Ta-Nehisi Coates wrote this piece giving a historical argument for reparations. He views it as a moral argument to correct a wrong. He doesn’t indicate what form reparations should take but points to Conyers’s bill, now called HR 40, the Commission to Study Reparation Proposals for African Americans Act, as a place to start. Conyer introduces the bill every year but he doesn’t have the backing to make it go anywhere.
http://www.theatlantic.com/features/archive/2014/05/the-case-for-reparations/361631/
The Mises Institute published a piece by Robert P. Murphy titled “Reparations for US Slavery? ” in response to Coates piece.
Reparations creates a whole bunch of problems like are the descendants of whites obligated to compensate blacks living today for the institutionalized racism within American history. Most people think not.

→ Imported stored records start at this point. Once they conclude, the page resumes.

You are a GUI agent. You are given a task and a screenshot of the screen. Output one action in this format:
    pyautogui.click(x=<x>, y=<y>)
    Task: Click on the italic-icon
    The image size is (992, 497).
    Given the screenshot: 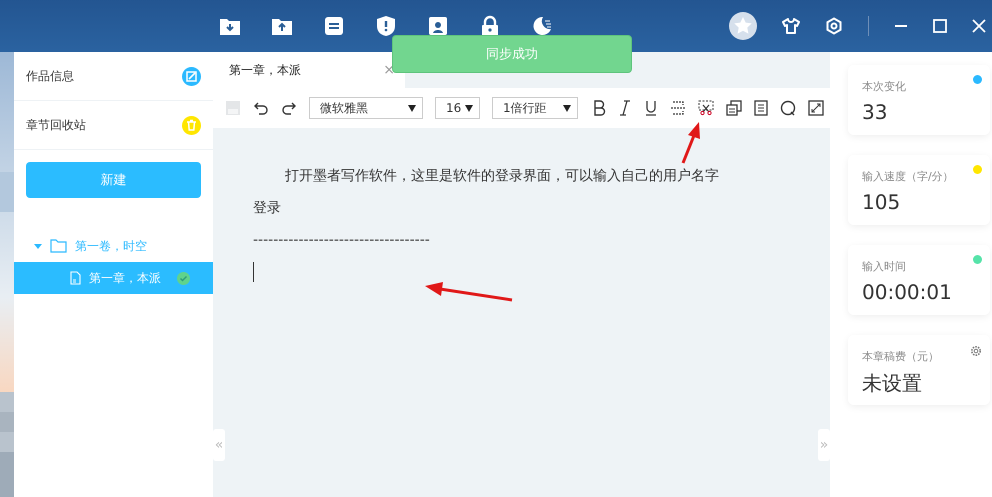 What is the action you would take?
    pyautogui.click(x=625, y=108)
    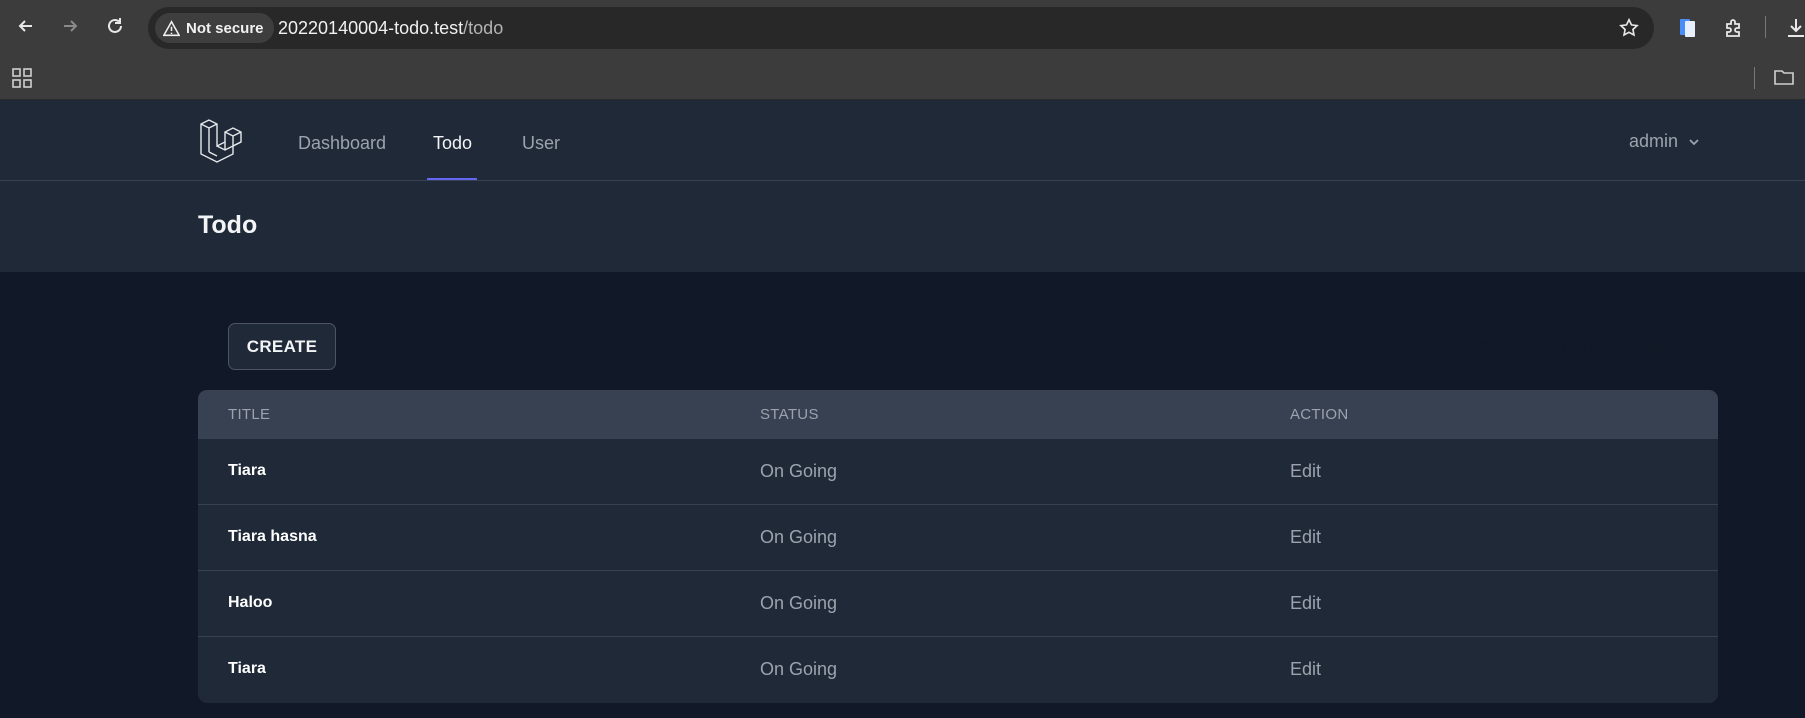 The width and height of the screenshot is (1805, 718). What do you see at coordinates (452, 144) in the screenshot?
I see `nav-link-todo: Todo` at bounding box center [452, 144].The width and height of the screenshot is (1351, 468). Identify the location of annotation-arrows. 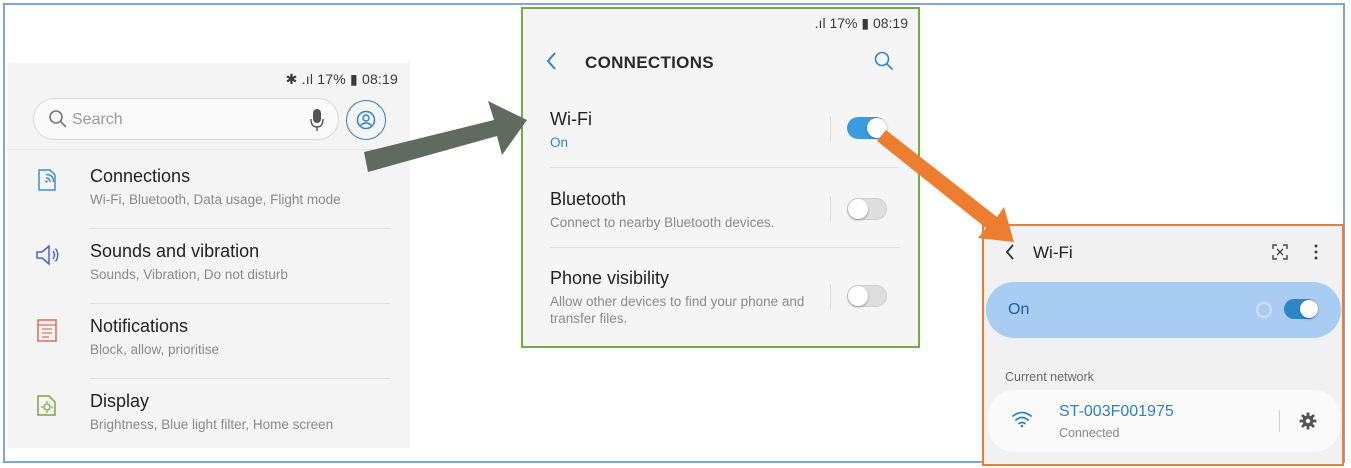
(689, 172).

http://mises.ca/posts/blog/reparations-for-us-slavery/
I think both sides make compelling arguments and think this might be an interesting topic to debate..
Murray Rothbard wrote the following in chapter 11 of “The Ethics of Liberty”:
“It was only the coercion of slave labor that enabled the large plantation system in staple crops to flourish in the South. Without the ability to own and coerce the labor of others, the large plantations—and perhaps much of the tobacco and later the cotton culture—would not have pervaded the South.

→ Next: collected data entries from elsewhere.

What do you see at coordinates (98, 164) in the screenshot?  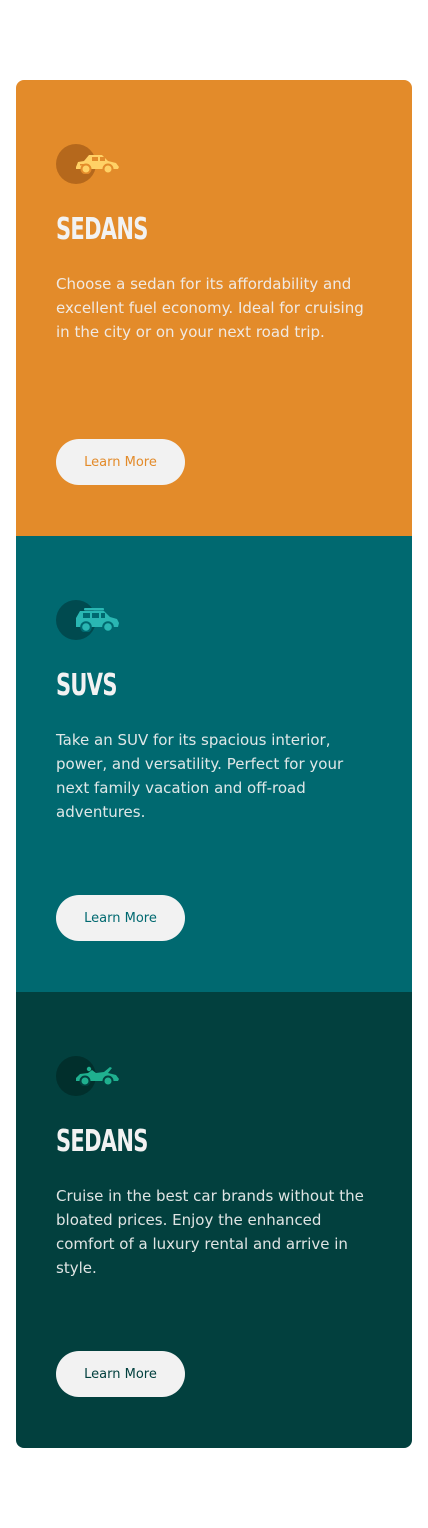 I see `sedan-car-icon-graphic` at bounding box center [98, 164].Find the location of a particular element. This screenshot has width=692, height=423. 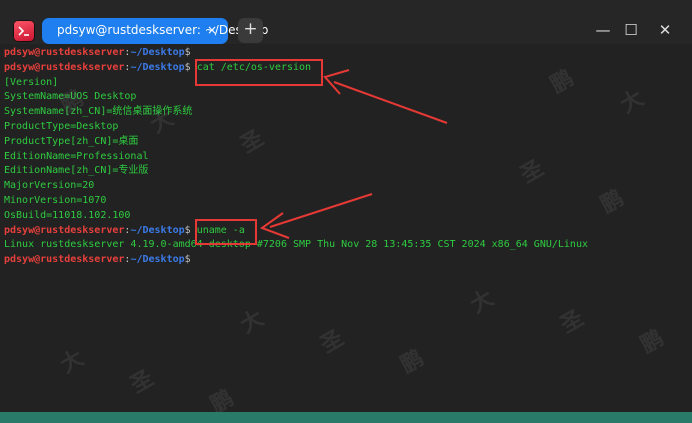

tab-close-icon: × is located at coordinates (212, 30). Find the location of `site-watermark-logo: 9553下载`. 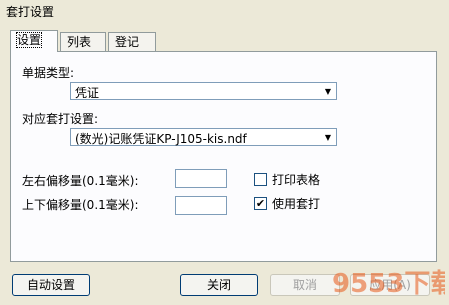

site-watermark-logo: 9553下载 is located at coordinates (388, 284).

“We have indicated above that there was only one possible moral solution for the slave question: immediate and unconditional abolition, with no compensation to the slavemasters. Indeed, any compensation should have been the other way—to repay the oppressed slaves for their lifetime of slavery. A vital part of such necessary compensation would have been to grant the plantation lands not to the slavemaster, who scarcely had valid title to any property, but to the slaves themselves, whose labor, on our “homesteading” principle, was mixed with the soil to develop the plantations. In short, at the very least, elementary libertarian justice required not only the immediate freeing of the slaves, but also the immediate turning over to the slaves, again without compensation to the masters, of the plantation lands on which they had worked and sweated. As it was, the victorious North made the same mistake—though “mistake” is far too charitable a word for an act that preserved the essence of an unjust and oppressive social system—as had Czar Alexander when he freed the Russian serfs in 1861: the bodies of the oppressed were freed, but the property which they had worked and eminently deserved to own, remained in the hands of their former oppressors. With the economic power thus remaining in their hands, the former lords soon found themselves virtual masters once more of what were now free tenants or farm laborers. The serfs and the slaves had tasted freedom, but had been cruelly deprived of its fruits.”
Rothbard was referring to what should have been done at that time but he is also making a moral argument.